— Begin Document —
I went through the same thing my friend and I am still going through it. U never gonna be the same nor are u gonna trust her as much as u want to even tho u really wanna trust her fully. I am currently still spying and no I am not proud of it. 

U have to try not to cause the more u spy and check up on her the more u push her away. Try a nice sit down and just start talking and let her help u understand Y she did what she did. It's gonna be tough to hear but eventually u will love her the way u used to as for the trust ... gonna take forever, my wife cheated on me 2 years ago and I forgave her but now their is a co-worker that she is very fond about and now I am back into the stalking business hahaha it is a horrible thing to do and it feels terrible doing it but curiosity takes over and my mind just goes crazy ... 

Basically the best advice I can give u is to talk about what happened and deal with it together. Don't stop talking but also don't keep bringing it up. It hurts her just as much as it hurts u.


----------



## pinkprincess (Jun 10, 2008)

zato i like your advise you make some great points about a nice sit down and chat, anyone that has been cheated on (speaking from experience) will always find it hard to trust again and once that bond is broken sadly your mind will never o back to where it was to start with...
— End Document —
— Begin Listed records —
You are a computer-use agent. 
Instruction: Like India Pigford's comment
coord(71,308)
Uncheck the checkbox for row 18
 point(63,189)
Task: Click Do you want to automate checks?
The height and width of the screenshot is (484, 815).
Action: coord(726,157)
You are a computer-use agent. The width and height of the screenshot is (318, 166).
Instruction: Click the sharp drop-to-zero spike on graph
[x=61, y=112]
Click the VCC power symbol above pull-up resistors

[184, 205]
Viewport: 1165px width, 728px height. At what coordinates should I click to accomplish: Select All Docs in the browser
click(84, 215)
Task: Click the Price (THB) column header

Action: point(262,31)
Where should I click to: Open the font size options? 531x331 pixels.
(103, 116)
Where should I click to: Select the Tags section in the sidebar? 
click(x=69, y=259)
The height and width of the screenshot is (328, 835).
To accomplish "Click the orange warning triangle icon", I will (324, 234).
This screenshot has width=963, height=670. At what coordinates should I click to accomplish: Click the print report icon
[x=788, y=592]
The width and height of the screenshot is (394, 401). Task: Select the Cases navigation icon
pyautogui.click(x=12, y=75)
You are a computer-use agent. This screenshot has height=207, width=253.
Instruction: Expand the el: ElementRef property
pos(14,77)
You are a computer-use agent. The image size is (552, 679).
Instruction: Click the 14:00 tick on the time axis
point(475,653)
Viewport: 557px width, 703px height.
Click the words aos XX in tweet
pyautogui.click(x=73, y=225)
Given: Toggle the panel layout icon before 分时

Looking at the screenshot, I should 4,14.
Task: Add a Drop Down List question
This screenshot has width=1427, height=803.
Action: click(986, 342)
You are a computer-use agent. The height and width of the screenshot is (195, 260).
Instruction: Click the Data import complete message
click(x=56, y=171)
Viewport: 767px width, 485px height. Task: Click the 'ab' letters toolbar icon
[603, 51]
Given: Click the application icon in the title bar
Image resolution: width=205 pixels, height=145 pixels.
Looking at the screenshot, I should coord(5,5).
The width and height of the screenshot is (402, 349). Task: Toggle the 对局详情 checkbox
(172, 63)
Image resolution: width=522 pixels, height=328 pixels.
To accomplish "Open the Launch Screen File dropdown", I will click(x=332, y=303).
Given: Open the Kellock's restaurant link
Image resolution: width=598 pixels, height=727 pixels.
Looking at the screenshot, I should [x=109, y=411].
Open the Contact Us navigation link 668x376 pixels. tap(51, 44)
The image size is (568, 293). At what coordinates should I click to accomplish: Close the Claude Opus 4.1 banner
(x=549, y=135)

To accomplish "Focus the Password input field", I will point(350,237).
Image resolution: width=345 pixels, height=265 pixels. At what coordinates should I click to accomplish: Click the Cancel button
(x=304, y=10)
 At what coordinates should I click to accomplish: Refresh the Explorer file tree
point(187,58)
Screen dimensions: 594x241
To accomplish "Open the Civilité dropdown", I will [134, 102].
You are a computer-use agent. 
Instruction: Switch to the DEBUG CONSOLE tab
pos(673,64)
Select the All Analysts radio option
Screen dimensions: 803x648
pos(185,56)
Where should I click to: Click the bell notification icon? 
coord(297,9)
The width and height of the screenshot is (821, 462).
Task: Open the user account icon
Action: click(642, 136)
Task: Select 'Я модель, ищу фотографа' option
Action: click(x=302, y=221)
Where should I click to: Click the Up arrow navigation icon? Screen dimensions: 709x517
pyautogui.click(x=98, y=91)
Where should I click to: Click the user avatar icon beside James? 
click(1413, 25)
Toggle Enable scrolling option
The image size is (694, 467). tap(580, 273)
— End Listed records —
# [Task list]
**1.** Translate this sentence from the forum thread about trust after cheating into Spanish: "Don't stop talking but also don't keep bringing it up."
**2.** Write the next part of the forum thread about trust after cheating, picking up right after its final sentence.

# [The responses]
**1.** No dejes de hablar, pero tampoco lo sigas sacando a relucir.

**2.**
Stalking is not ok though guys....what gives someone the right to spy on someone else? if it was tru love and meant to be there would be total trust and that would be enough..
How stupis are you going to feel when you get causgt out spying and checking up on your SO when it turns out there is nothing going on and there is only you in the relationship left?


----------



## swedish (Mar 6, 2008)

In my opinion, if a spouse cheated it is their responsibility to live open book, share passwords, and basically let the betrayed spouse do what they need to in order to rebuild the trust. That would be the ideal scenario, where the spouse knows about the snooping and is willing to be open to that until trust is rebuilt. If they are angry or resistant due to privacy issues, I would be leary whether they really wanted to regain my trust.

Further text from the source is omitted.